Page:Mercœur - Œuvres complètes, I, 1843.djvu/544

La bibliothèque libre.
Cette page n’a pas encore été corrigée

Ne pouvoir, trop instruit, hélas ! qu’on vous déteste,
Triompher un instant de cette ardeur funeste !
En rougir, et pourtant s’en laisser dévorer !
Et, se sentant haï, ne pas même ignorer
Que celle à qui l’horreur est tout ce qu’on inspire,
Sait aussi ce que c’est qu’aimer jusqu’au délire !
Qu’elle aime ! et que sans cesse un fantôme jaloux,
Repoussant le bonheur, se place entre elle et vous !
Sentir un cœur de glace auprès d’un cœur de flamme !
Ne pouvoir échanger son âme contre une âme !
Puis, entendre toujours, comme infernal arrêt,
Dans le cœur une voix qui vous crie : On te hait !
Ah ! quand on souffre ainsi, l’on peut être coupable.

ALY.

Eh bien !

BOABDIL.

                  Transport affreux ! Tourment épouvantable !
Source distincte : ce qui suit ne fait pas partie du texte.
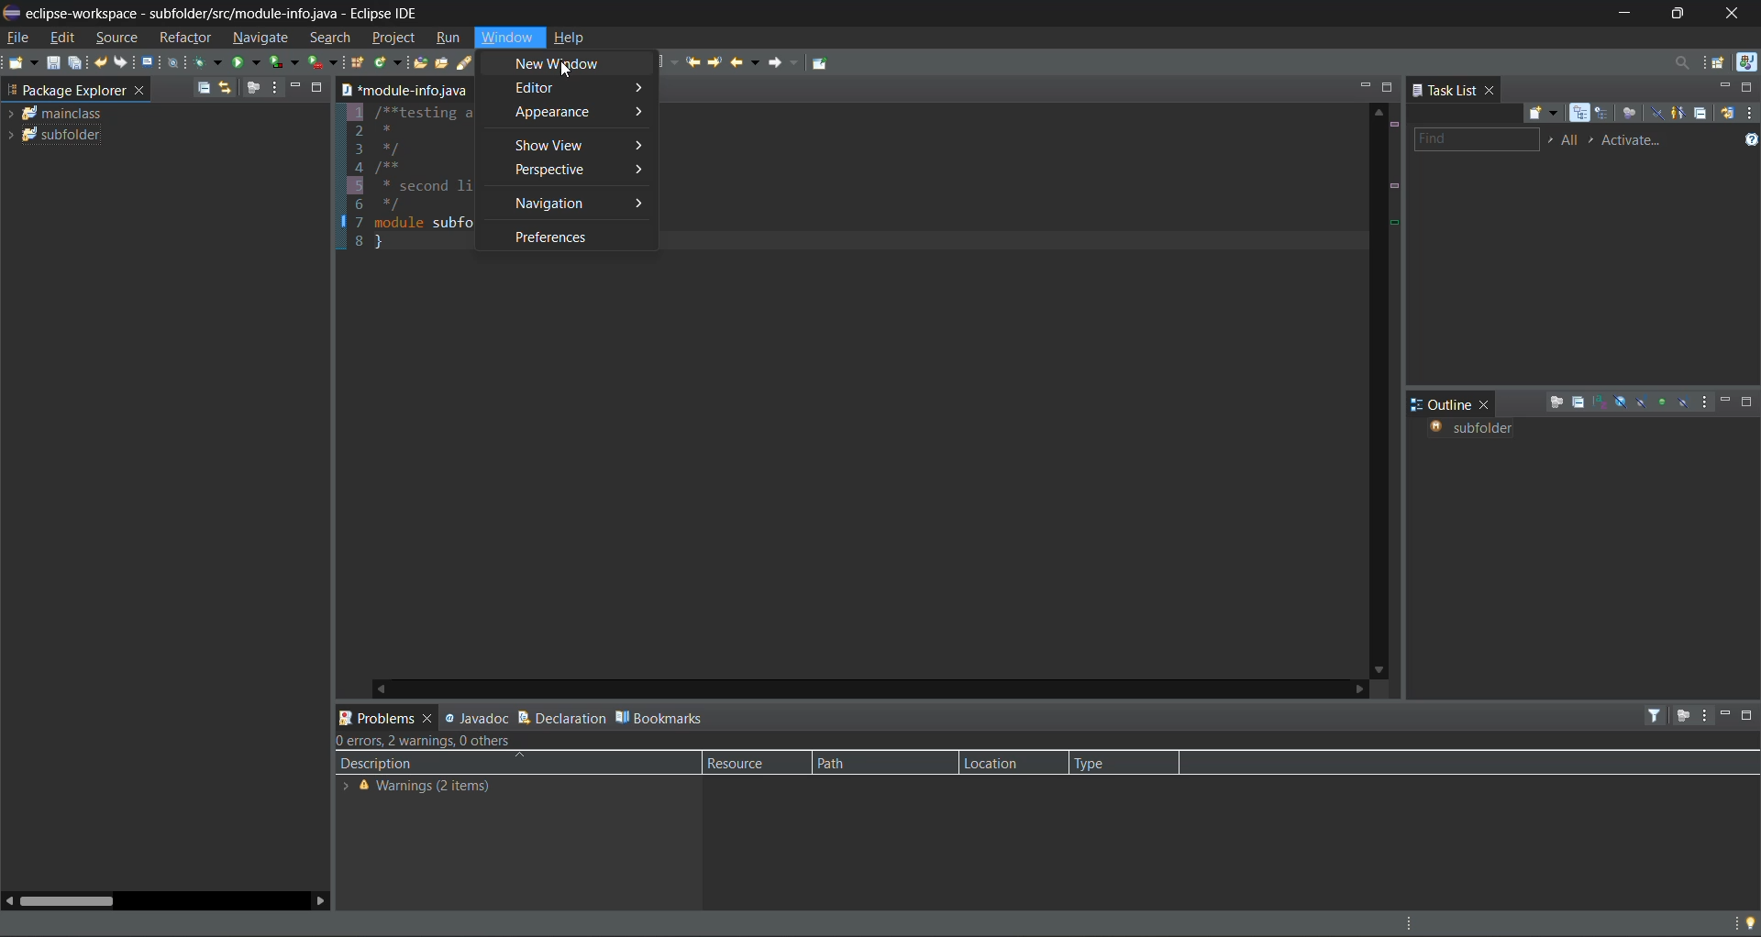 The image size is (1761, 937). I want to click on navigation, so click(583, 205).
(Revenant comme d’un songe.)

Que dis-tu ?

ALY.

                        Qu’empêchant un mal qu’on sait prévoir,
Toute vengeance est juste et devient un devoir.

BOABDIL.

Lorsqu’il est seul aimé, j’hésite !… Ah ! qu’il succombe !
Qu’il meure ! mais sans bruit. Dans la nuit de la tombe
Enfermons avec lui cet odieux secret ;
Confident du cercueil, comme lui sois discret,
Mais hâte-toi surtout : songe, dans ta prudence,
Qu’il faut sauver ma gloire et presser ma vengeance ;
Que si j’ai pu braver la crainte d’un remord.
Je… ne me revois plus qu’en m’apprenant sa mort.